Haríamos mal en creer que este retorno funesto del goce imposible de ordenar tiene un tratamiento posible con la promoción de un restablecimiento de la autoridad del padre como garantía de ordenamiento, ya sea con un recurso a la legalidad o bien con una multiplicación de las normas a fuerza de una modificación de la conducta. Este falso recurso solo alimentará el propio autoritarismo y los síntomas que lo acompañan. Esta falta estructural del Otro no se deja tratar con la creencia en un Otro del Otro. Es solo tratable a partir del consentimiento de esta falta, en un sistema que incluya decididamente este axioma: «El Otro del Otro no existe». Lo que deja un buen margen, deja de hecho todo un campo abierto, a la pregunta por el deseo del sujeto y por su responsabilidad a la hora de asumir las consecuencias de sus actos sin el dictado de una norma, una norma siempre impotente para inscribir la ley que importa, la ley de la palabra que constituye los vínculos entre los seres que hablan.

Esta búsqueda incesante de un Otro del Otro, esta espera incesante de un Nombre del Padre —esperando a Godot—, esta exigencia de completitud del Otro es, sin embargo, también estructural en el sujeto y es una de las razones de las servidumbres voluntarias que hacen también posibles los autoritarismos más diversos. Una niña que había planteado algunos problemas precoces, con la autoridad precisamente, me preguntó un buen día: «Y ¿cómo se llama Dios?, ¿cuál es su apellido?». Era una manera muy curiosa y ejemplar de buscar este Otro del Otro en la figura de un Padre del Padre, de buscar el Nombre del Padre de aquel que no tiene padre, de pedir la razón de la autoridad del Otro en un Otro elevado, por decirlo así, a la segunda potencia.
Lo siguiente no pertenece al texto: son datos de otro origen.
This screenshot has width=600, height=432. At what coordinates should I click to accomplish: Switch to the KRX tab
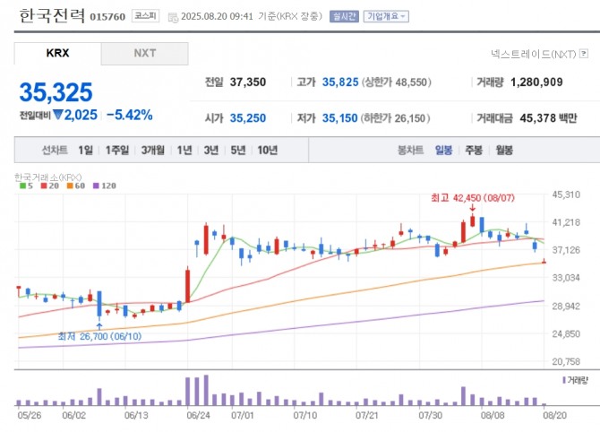coord(57,53)
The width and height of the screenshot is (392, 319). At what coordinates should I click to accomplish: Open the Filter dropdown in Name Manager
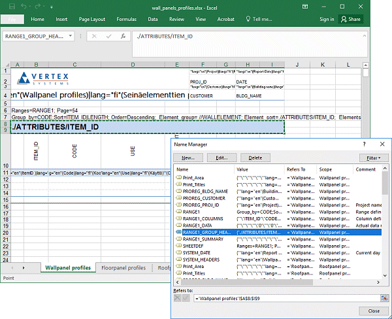372,158
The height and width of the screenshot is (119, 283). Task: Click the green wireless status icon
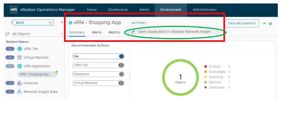click(x=264, y=24)
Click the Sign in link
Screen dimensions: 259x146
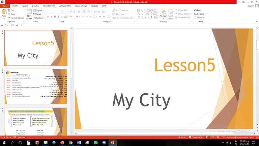coord(251,6)
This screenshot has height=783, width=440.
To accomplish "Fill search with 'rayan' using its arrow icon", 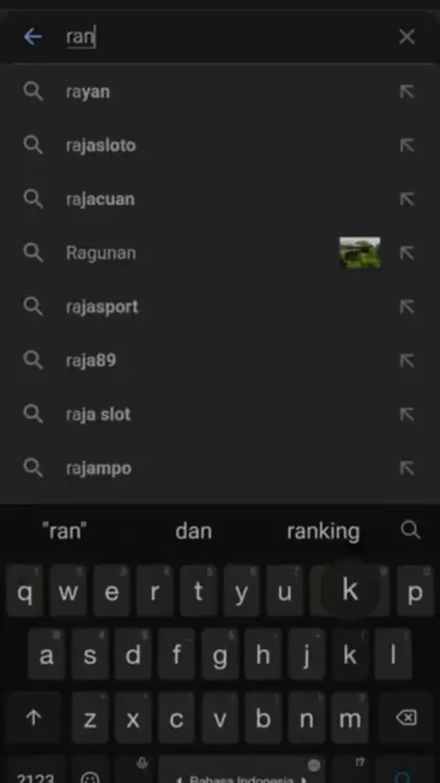I will (406, 92).
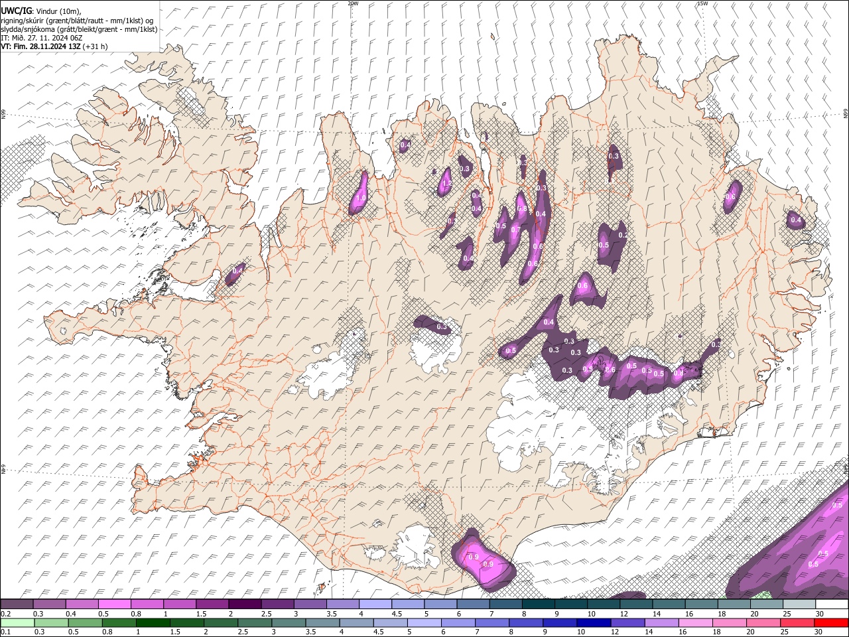849x637 pixels.
Task: Click the 0.8 snowfall value label
Action: tap(522, 209)
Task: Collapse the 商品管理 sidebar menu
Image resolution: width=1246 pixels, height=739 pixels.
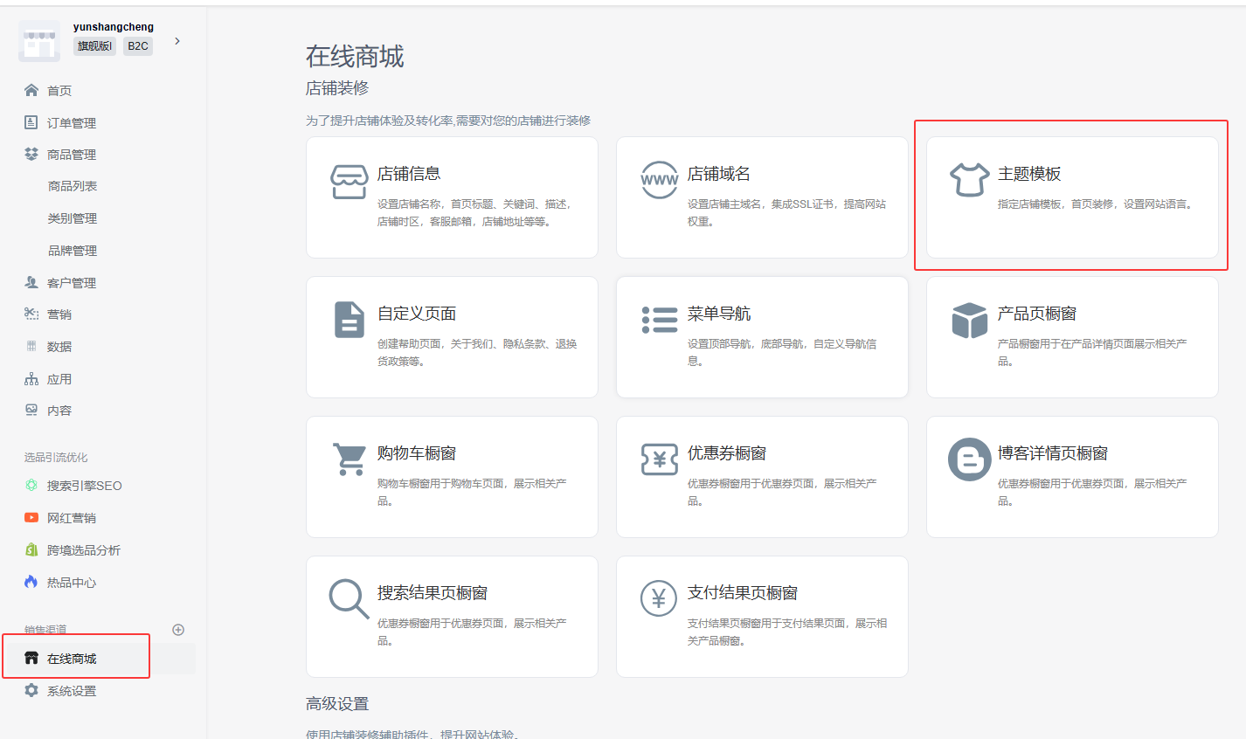Action: click(71, 155)
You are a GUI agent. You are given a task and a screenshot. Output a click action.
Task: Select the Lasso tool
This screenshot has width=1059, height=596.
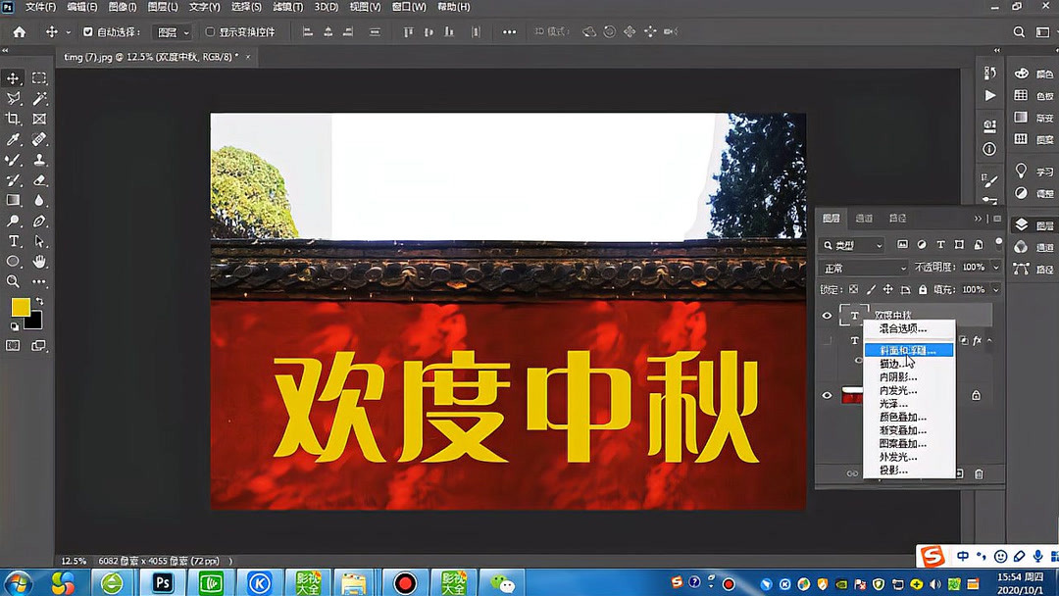tap(13, 98)
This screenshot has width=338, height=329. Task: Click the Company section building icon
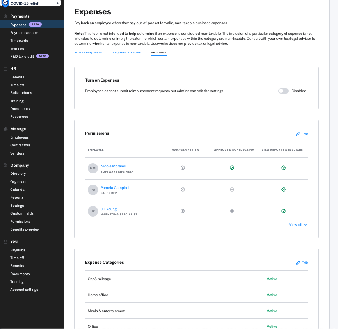(5, 165)
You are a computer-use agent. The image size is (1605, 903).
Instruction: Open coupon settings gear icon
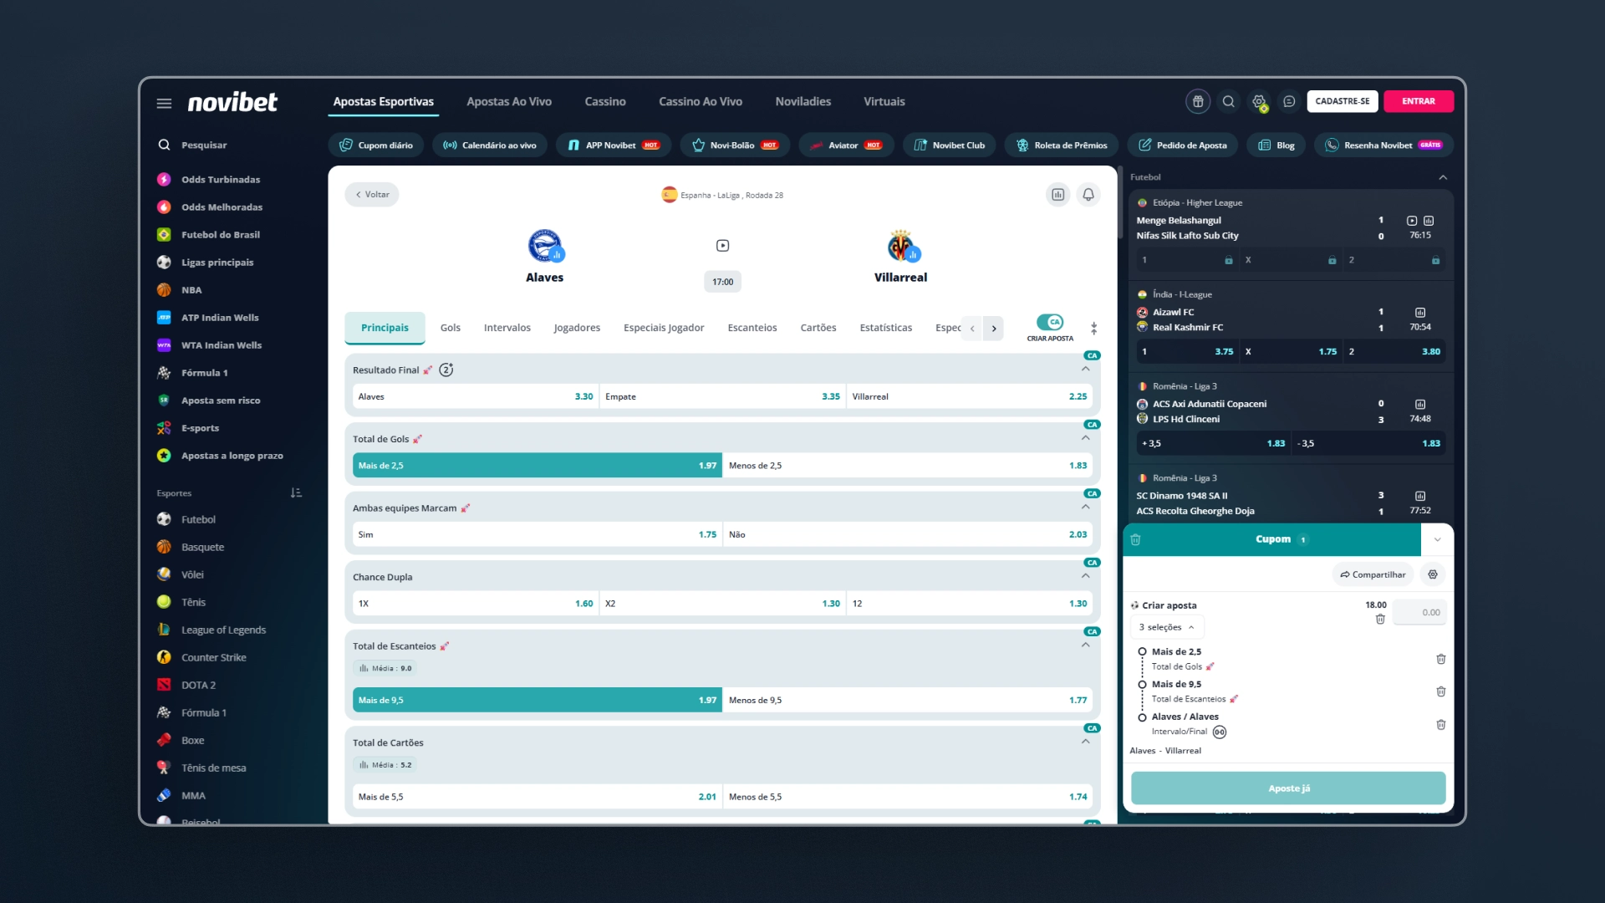1433,574
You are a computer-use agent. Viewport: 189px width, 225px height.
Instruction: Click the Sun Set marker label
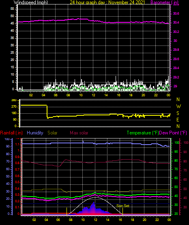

El problema se agrava, sin embargo, cuando la autoridad misma debe ir a buscar una garantía en este Otro del Otro que no existe. Esto significa que ya ha perdido, de entrada, su autoridad. Solo en la impostura puede alguien intentar colocarse en el lugar del Otro del Otro para garantizar la autoridad. Hoy se producen muchas imposturas siguiendo esta forma, tan aparentemente justificable, de recurso a la autoridad. Y tienen, como veremos, consecuencias fundamentales a la hora de considerar la autoridad y el ejercicio del poder. Si se nos permite decirlo así, la paradoja del Padre es la Madre de todas las paradojas de la autoridad. Es un tema muy edípico y freudiano, es cierto. Pero también es un tema que hay que analizar, como hizo Lacan, más allá del famoso complejo de Edipo freudiano.